> [Exercise instructions]:
(a) In the article on the Australian 'Right To Die' movement, where is Nembutal legally available?
(b) Write the next part of the article on the Australian 'Right To Die' movement, continuing from its final sentence.

> [Document section]:
********************
'Right To Die' Movement Grows, As 'Pro-Death Choice' Seniors Smuggle Illegal Drugs And Establish Backyard Laboratories
Justice Minister Promise To Hunt Down And Prosecute More Than 800 Elderly Drug Makers
They are planning to get together in groups of eight or ten in secret locations in at least four Australian states. They are all over 60, and some are as old as 90. They're setting up backyard laboratories and these elderly Australians are planning to cook up illegal drugs,
barbiturates in fact, strong enough to kill.
But these old folks want the drugs to kill them. That's why they are ready to defy the law and make the drugs. So when they decide it's time to die, then they take drink down a mouthful of the drug and expire, within minutes, if not seconds.
The drug is called Nembutal, and it's the drug of choice for those who want to practice "self-deliverance" or auto-euthanasia.
More than 100 elderly people are alleged to have illegally smuggled the drug into Australia from Mexico, where it is legally available in veterinarian supplies stores.
In an
extraordinary documentary aired on ABC TV last night, a new hidden world of Australia's elderly was revealed - a 'Right To Die' movement that may number in the tens of thousands.
********************
> [Dataset entries]:
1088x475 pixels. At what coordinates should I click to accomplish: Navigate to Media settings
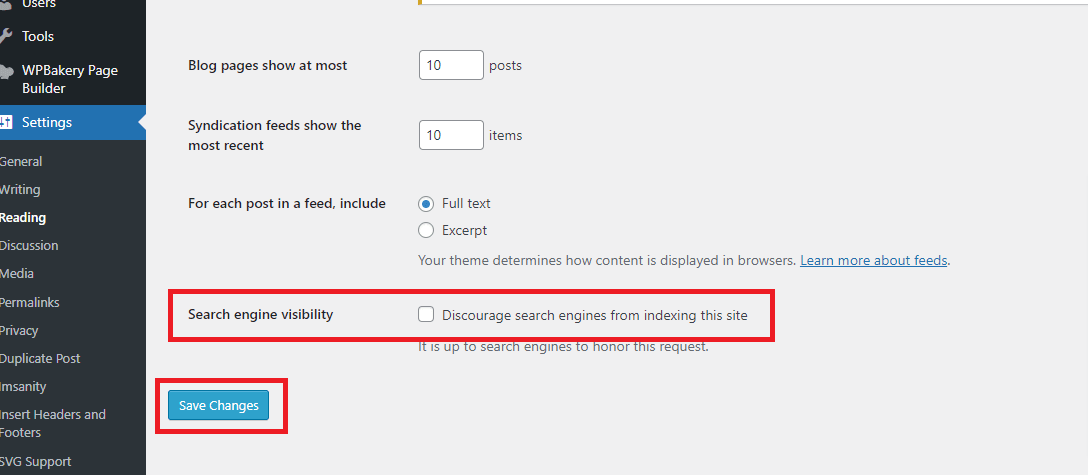click(17, 273)
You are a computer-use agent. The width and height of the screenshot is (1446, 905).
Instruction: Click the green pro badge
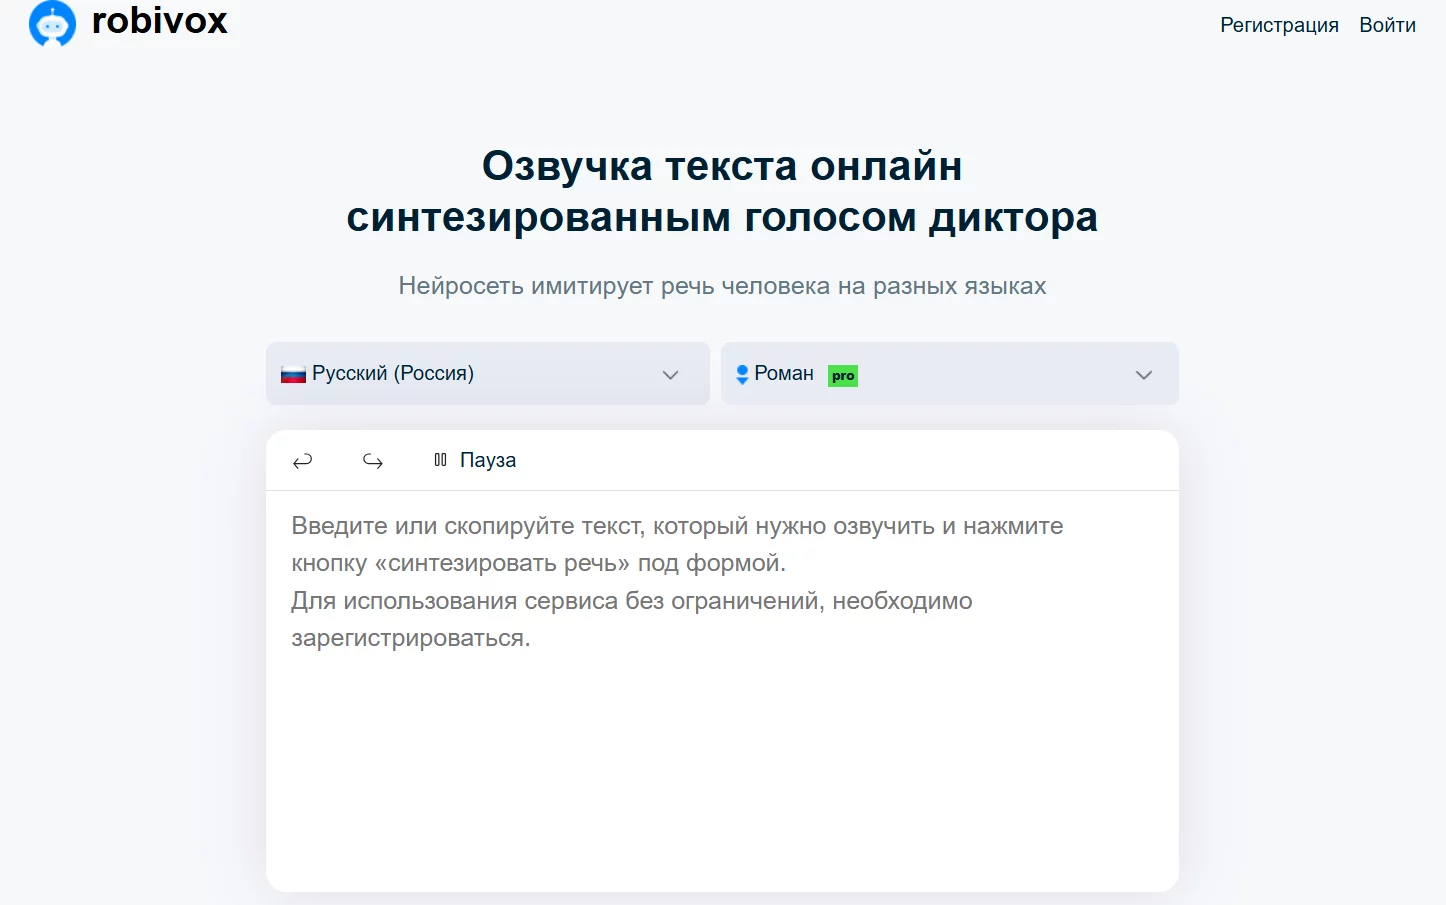843,376
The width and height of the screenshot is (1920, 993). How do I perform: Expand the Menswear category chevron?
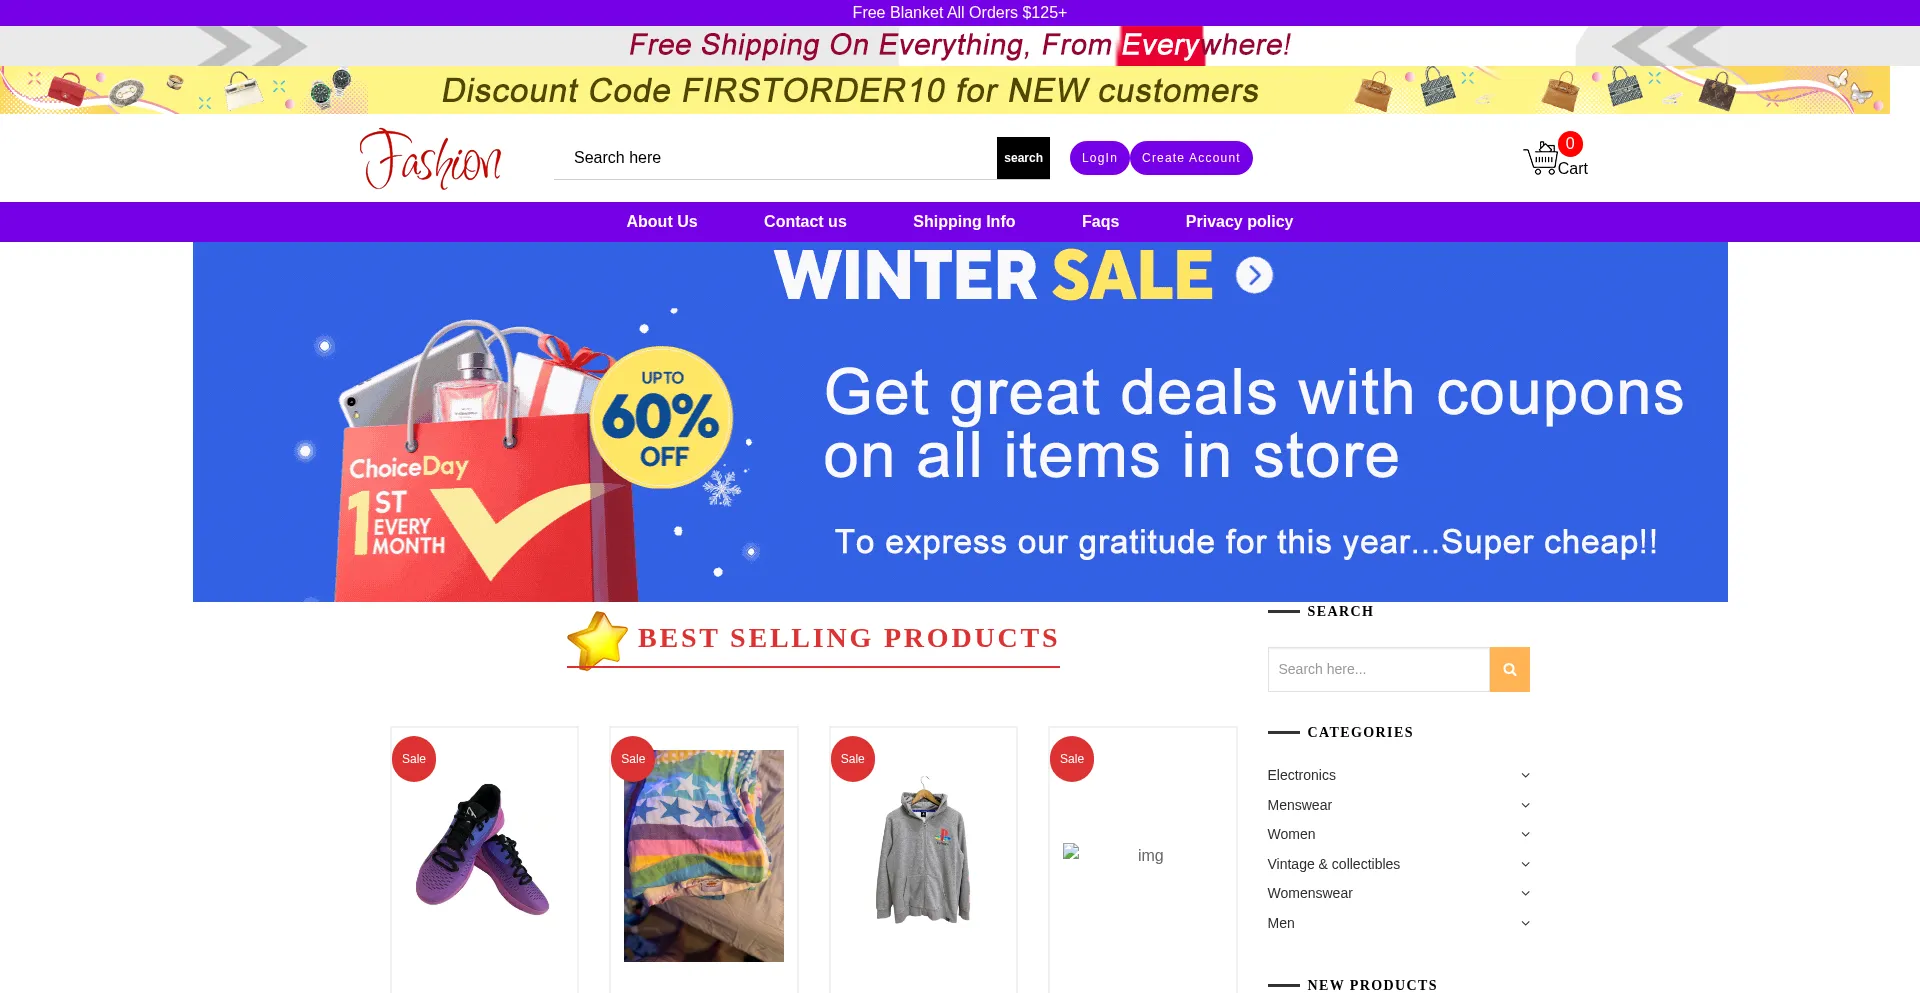click(x=1525, y=805)
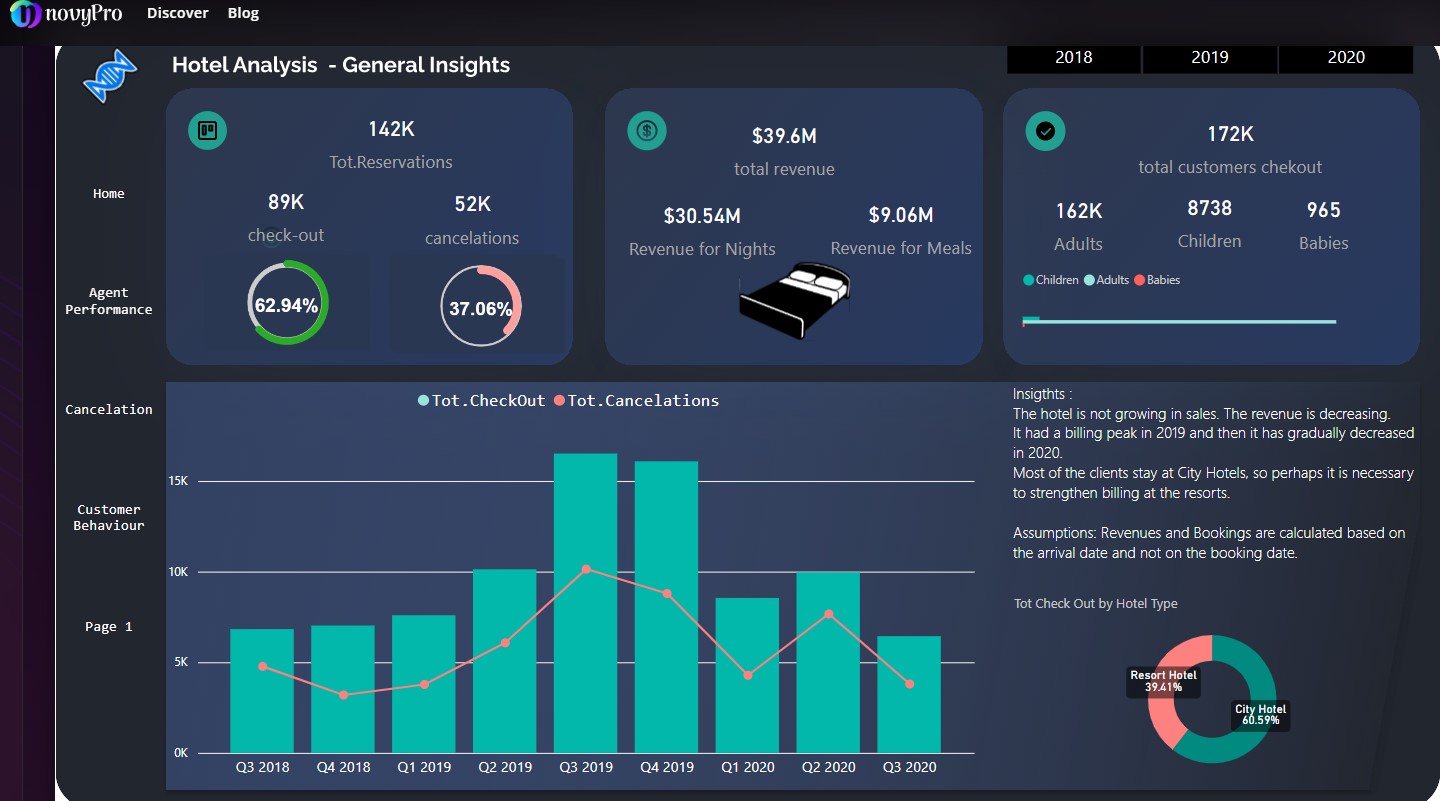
********************
> [Expected responses]:
(a) In Mexico, in veterinarian supplies stores.

(b)
They don't want to go to nursing homes. They don't want to suffer in pain, or humiliation, as their minds and bodies fade and malfunction. They want to have the choice to die at a time of their own making.
There's little doubt that the drug of choice for these elderly people is effective. That's why it's so illegal in Australia, for human consumption anyway. Veterinarians use the drug, or a very similar kind of drug, to
euthanize dogs. If it's acceptable to give respectful, quick deaths to dogs, their argument goes, why aren't they worthy of the same?
The documentary carried some terrible stats : More than 1100 elderly people have hung or shot themselves in Australia between 2000 and 2005. Hanging was not an option ruled out by some of those interviewed, but they dreaded what they would leave their children or neighbours to confront when their bodies were found.
The Australian government, backed by powerful Christian-aligned, "Right To Life" lobbyists, have been fighting a running battle against euthanasia in recent years.
The documentary, and an enormous talk back radio and online comment reaction this morning, revealed the extremely controversial subject of helping the terminally ill and elderly to end their lives may become a powerful issue in the upcoming federal election.
We have the right to vote, the right to drink, the right to exercise free will, but we do not have the right to die. Why? It's a question that has sparked flurries of controversy in Australia in recent years, but the issue looks set to become a national debate, with a promise by the federal justice minister that police will investigate and arrest any and all people, including the terminally ill, who attempt to smuggle the drug into Australia, or cook it up in backyard
laboratories.
But many of the people interviewed in the documentary, 'Final Call', said they were prepared to go to jail to stand up for their right to die a quick and dignified death.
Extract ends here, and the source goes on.